A Giant Ice Disk Has Formed on a River in Maine
Our heads are spinning.
The Presumpscot River is a 25.8-mile-long waterway that flows through Westbrook, Maine. And it’s now host to the small city’s newest attraction. Though the river has been a transportation corridor for years, people are not crowding the shore to watch a barge float past—they’re there to see the giant ice disk.
This naturally occurring, perfectly round rink of ice looks man-made, but it’s not. Robert Mitchell, owner of a nearby office building, noticed the peculiar disk on the morning of January 14 and promptly notified the city, in hope that they’d be able to get a drone’s-eye-view. “On first look I thought it looked like a cool shape had formed, but after a minute or so I realized it was rotating,” he says.
This rare phenomenon, a frozen Lazy Susan if you will, is not without precedent. In 2017, a family hiking in the Adirondacks discovered a similarly perfectly round (though much, much smaller) ice bog, and were stunned by their good fortune. These ice disks result from a perfect storm of flow and changing water temperatures, but the rotating happens when they begin to melt. A 2016 study published in the journal Physical Review E used a “particle image velocimetry technique” to investigate the water below ice disks. Through their research, they found that the flow of meltwater goes downward and also moves horizontally to form a vortex, and “any vertical flow that generates a vortex will induce the rotation of a floating object.”

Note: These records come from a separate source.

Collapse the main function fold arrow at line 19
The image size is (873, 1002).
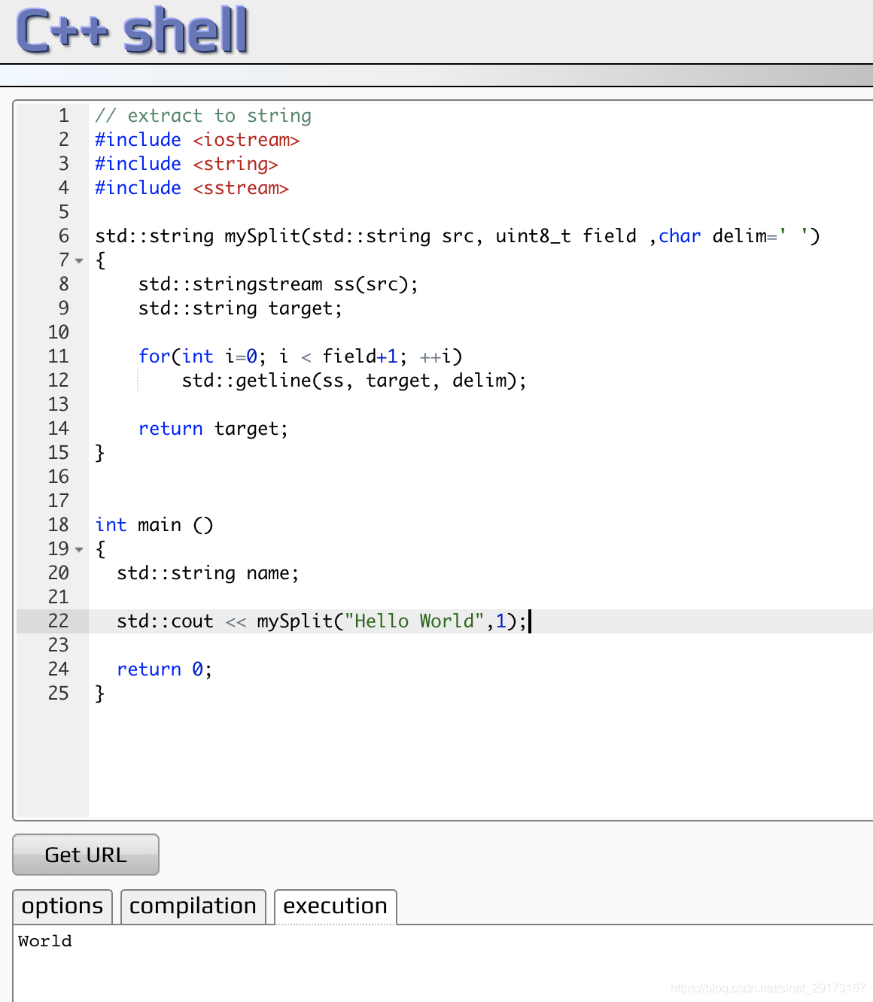(x=79, y=550)
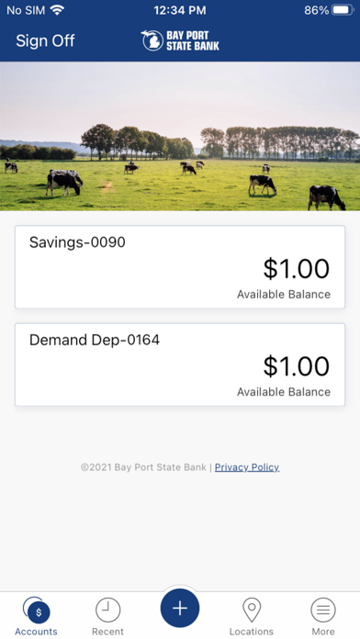Select the More tab label

323,632
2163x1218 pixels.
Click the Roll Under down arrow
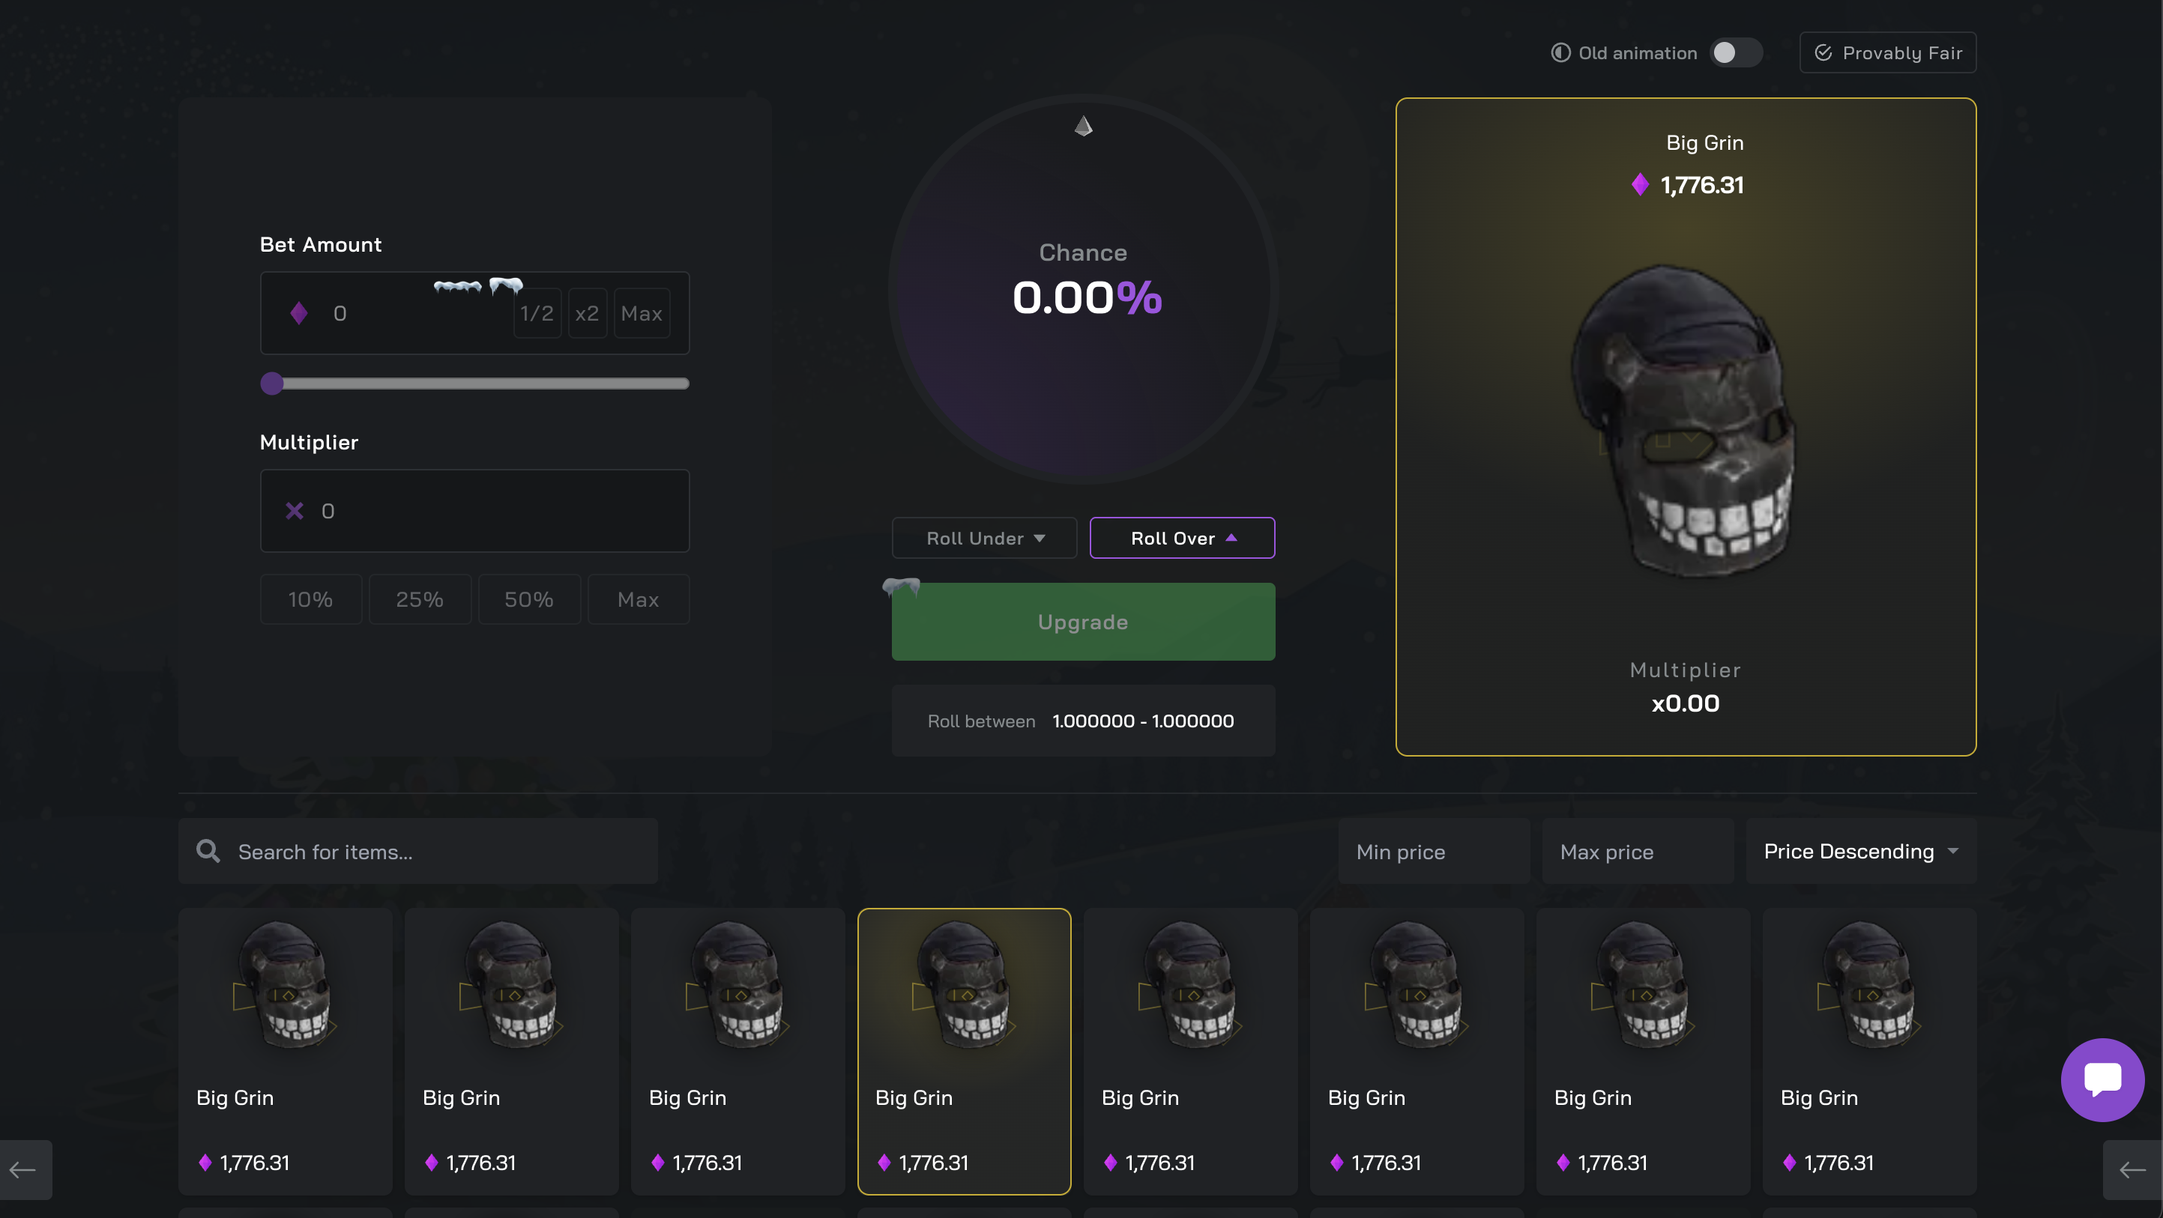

According to eyewitness Mitchell, the formation “looks like a perfectly formed disk spinning at a consistent, counterclockwise rotation.” Apparently, it stays firmly centered on its axis, making it look “mechanized,” he says. Another onlooker, web developer Doug Bertlesman, estimated that the disk is roughly 100 yards in diameter, in an interview with the Portland Press Herald. The icy frisbee has also been changing in size and color, depending on the temperature, the time of day, or the sun’s position. “For example, this morning the disk was larger and more opaque,” Mitchell says. “[But] this afternoon it is smaller and more clear in color.”
Ducks have reportedly been seen sitting on the rare, rotating platter, and it’s a pity we can’t ask if they’re getting dizzy.